Walton called the Vinsons “gullible” for falling for election conspiracy theories, and asked them what made them think they won’t fall for them again, as lies about the 2020 election are still being spread. 

“With no proof, you bought into them, hook, line and sinker!” the judge yelled. “What if the Democrats do this next time around if they lose? We are tearing our country apart! We are so divided as a country that we are killing ourselves!”

Walton noted that the government hasn’t been seeking fines against Jan. 6 defendants beyond the $500 restitution that all of the defendants — including the Vinsons — have to pay. The only other Capitol rioter to receive an additional fine was Danielle Doyle, who must pay $3,000. 

“There are a lot of needs going unmet in this country,” Walton said. “And now taxpayer money is being paid out for something that shouldn’t have to be paid out.” 
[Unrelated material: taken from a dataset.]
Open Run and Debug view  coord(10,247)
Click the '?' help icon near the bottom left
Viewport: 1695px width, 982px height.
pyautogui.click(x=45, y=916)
Later on Friday, the chief judge of the federal court in Washington ordered Cody Mattice to be detained until trial — days after she issued a stay on a New York judge’s order releasing the Jan. 6 defendant who assaulted police with pepper spray.

Monday’s order came after an emergency request from the Justice Department. 
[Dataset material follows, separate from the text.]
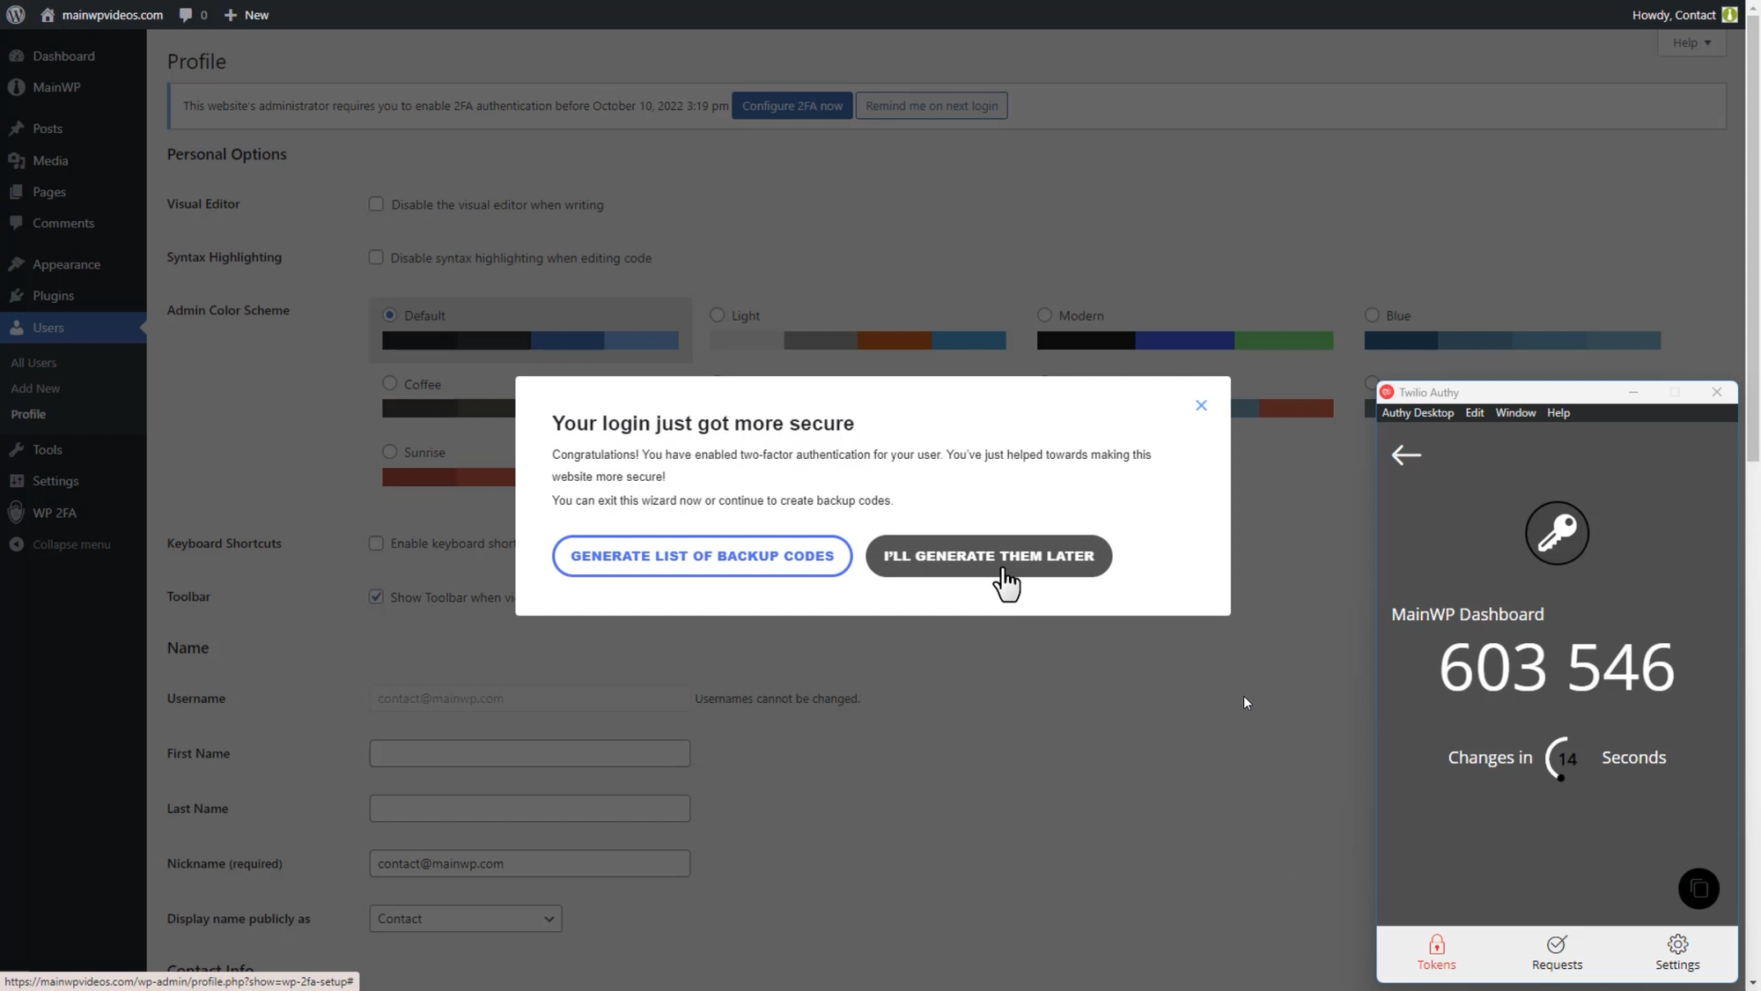
Task: Open the WP 2FA shield menu item
Action: (x=53, y=512)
Mattice, along with his friend, James Mault, face multiple felonies after they were caught on video tearing down barricades and using pepper spray on police at the entrance to the Capitol tunnel — though Mattice claimed that he was using the pepper spray on other rioters to protect the police. 

“Mattice had every intention of coming to the Capitol with the plan to ‘fuck shit up,’” Chief U.S. District Judge Beryl Howell said, referencing videos where Mattice says that he and his friends were going to “fuck shit up.”

“The evidence is overwhelming," said Howell, a Barack Obama appointee.